Issued on  | Posted on  | Report number: A-01-21-00501

Why OIG Did This Audit

In response to the COVID-19 public health emergency (PHE), CMS temporarily expanded access to health services provided via telehealth. From March 2020 through November 2020 (audit period), Medicare Part B paid approximately $10.3 billion for Evaluation and Management (E/M) services, including telehealth services, provided to Medicare enrollees nationwide. The telehealth expansion increased the risk of inappropriate payments in the Medicare program due to the extent and speed of the changes. Therefore, CMS's oversight of the telehealth expansion becomes increasingly important to ensure that enrollees receive the appropriate quality of care both during and after the PHE, while protecting the Medicare program from fraud, waste, and abuse.
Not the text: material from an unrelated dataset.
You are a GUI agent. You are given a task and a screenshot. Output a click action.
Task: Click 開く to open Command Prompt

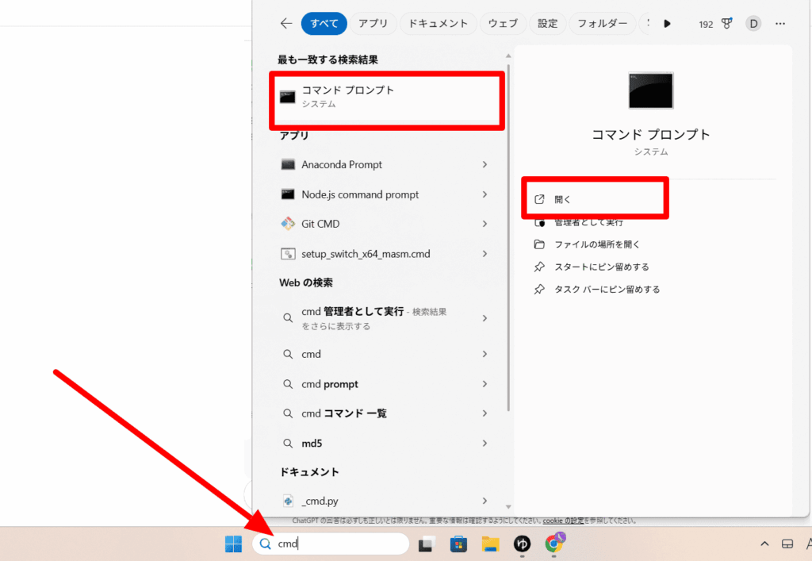click(563, 199)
Our objective was to determine whether physicians and other practitioners that provided E/M services via telehealth complied with Medicare requirements.

How OIG Did This Audit

Our audit covered $1.4 billion in Medicare Part B payments for more than 19 million E/M claim line services that were billed with place of service codes or modifiers indicating telehealth was used to provide the service our audit period. We selected a stratified random sample containing three strata of E/M services provided via telehealth during the audit period. One stratum included 30 E/M services billed as telehealth services provided to new patients and the other two strata each included 40 E/M services billed as telehealth services provided to established patients.

What OIG Found

Physicians and other practitioners that provided E/M services via telehealth generally complied with Medicare requirements. For 105 of the 110 sampled E/M services provided via telehealth, providers complied with Medicare requirements. However, for the remaining five sampled E/M services, providers did not comply with Medicare requirements. Medicare paid $446 for the five sampled E/M services for which providers did not document or insufficiently documented the services. We also identified potential documentation issues in the medical records used to support the sampled E/M services that we discuss in the Other Matters section of this report.

This report does not have recommendations because providers generally met Medicare requirements when billing for E/M services provided via telehealth and unallowable payments we identified resulted primarily from clerical errors or the inability to access records.

CMS elected not to provide comments on our draft report.